Designed by prominent asylum architect, George Thomas Hine, Hellingly was to be one of the most advanced county asylum designs at the time of its construction and can be seen as a smaller scale enhancement of ideas employed at the London County Council's Bexley Asylum. The site, forming part of Park Farm was located to the north-east of Hailsham a short distance from Hellingly village and railway station. The site sloped south and the northern area was bounded by woodland. A minor road was re-routed to maintain the security and privacy of the site. 

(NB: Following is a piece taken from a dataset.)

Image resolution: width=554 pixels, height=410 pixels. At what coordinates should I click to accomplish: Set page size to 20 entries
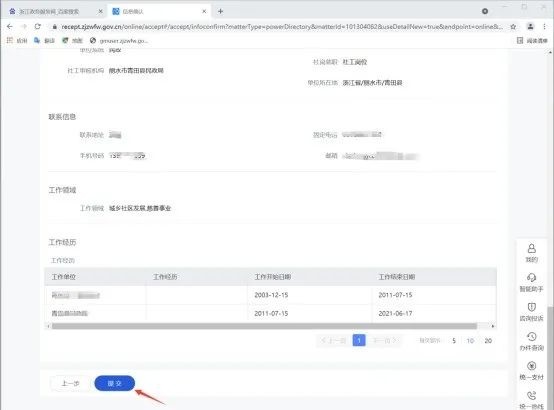pos(488,341)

The plan for the land incorporated two driveways – the principal one from the south-west guarded by a lodge and lined with officers residences and the acute hospital, the second from the south was routed via the farm, male farm workers villa and married attendants cottages and was utilised as a service drive. 

To the north of the site was placed a chapel and four further villas including another for male working patients, two for female working patients and another for mentally defective children. A small isolation hospital for infectious diseases was placed in the woods to the far north-west of the grounds. 
The main building was to comprise of the usual core facilities of administrative block to the north, followed by central store, kitchens, recreation hall and assistant medical officer's residence at the southernmost tip. 

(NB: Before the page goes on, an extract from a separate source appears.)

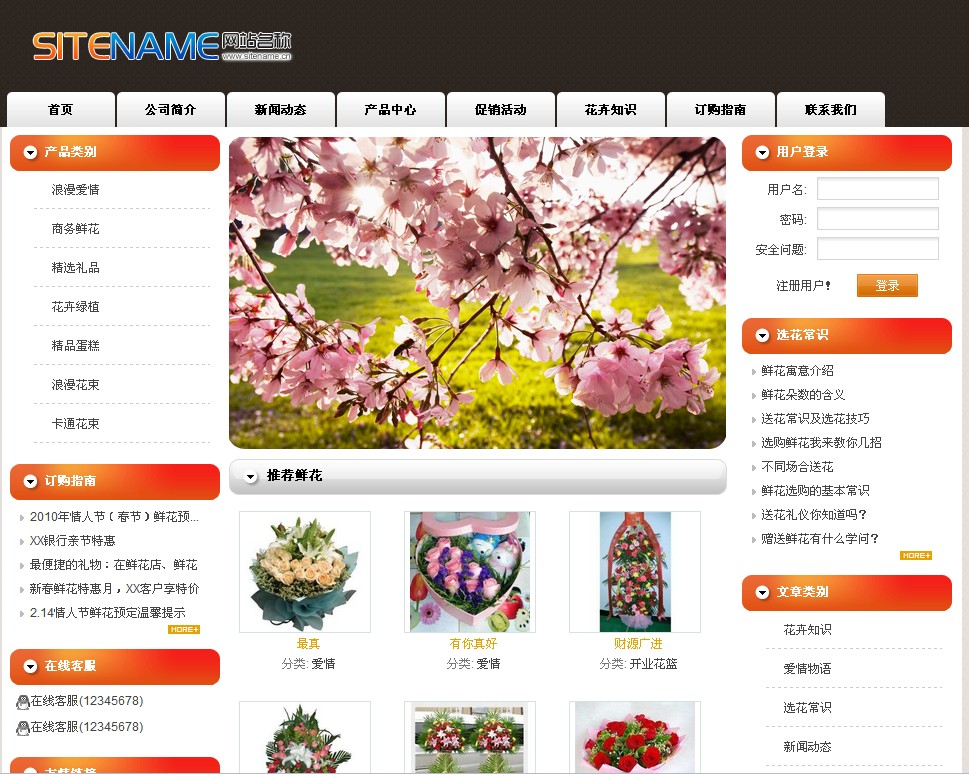Screen dimensions: 969x774
Task: Focus the 用户名 input field
Action: (x=877, y=189)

To the west stood the male wards, workshops, boiler house, water tower and maintenance department as well as a goods and engine shed used in connection with the hospital tramway. 

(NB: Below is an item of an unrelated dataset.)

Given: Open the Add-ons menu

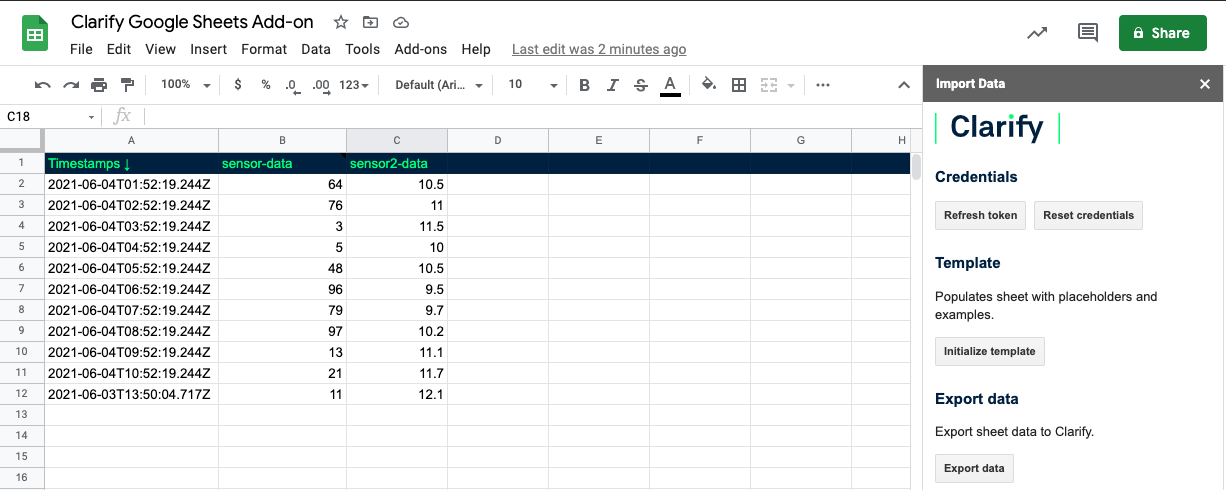Looking at the screenshot, I should pos(420,49).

The east side of the main building was occupied by the female wards, laundry, sewing room and a nurse's block. All theses areas were linked by an extensive corridor network. 
The smaller acute hospital, known as Park House enabled such cases to be treated separately and avoided the need for accommodating them within the main asylum. 

All the principal buildings at Hellingly were of two or three storeys and constructed from red brick, with much use of reconstituted-stone lintels, multiple paned windows, banding, occasional round headed windows and red tiled roofing, with slate used for laundry and works buildings. 

The administration building was gothic in styling and essentially an expanded version of that already built at the Hertfordshire County Asylum. The villas and some residences differed in the use of pebble-dashing on the upper levels . The superintendent occupied Daeborough House, later known as Bowhill and the largest of those on the main drive, with its own combined garage/servants cottage. 

Hellingly was one of many asylums in the south east to accommodate the West Sussex patients displaced from Graylingwell during World War I, causing some overcrowding. The hospital electric tramway, which ran parallel to the main drive and had provided a passenger service from the railway station and was almost unique amongst hospitals in doing so, was closed in the 1930's except for goods and the passenger car subsequently utilised as a sports pavilion. 

World War II saw Park House vacated for use by the Canadian military, with patients relocated within the main building. 
The carriage of goods on the tramway lasted until the conversion from coal-fired power generation to oil at the hospital in 1959 and the former engine shed was adapted as a maintenance department store. 

Later developments included conversion of the Superintendent's residence to a nurse's home, closure of the farm, construction of Tennyson house and the staff social club. During the mid 1980's Hellingly was selected as one of five mental hospital sites in the south east to accommodate a medium secure unit, in this case known as Ashen Hill and located east of the main buildings and villas. Despite this, closure of the hospital itself was already progressing and the entire main building was vacated and closed in 1994. 












































































































www.silverstealth.co.uk


----------



## mr_bones (May 8, 2008)

Looks like you have been quite busy lately Silverstealth, I like this writeup and some of these shots are very good - many i can relate to. I especially like the one of admin, and the room with the collapsed cupboard next to the fire place.


----------



## sneaker (May 9, 2008)

The decay and the peeling paint is pukka mate, thanks for showing.


----------



## Foxylady (May 11, 2008)

Superb photos and report as usual, siverstealth. Love pics 2, 3 and 4 especially. Nice work!


----------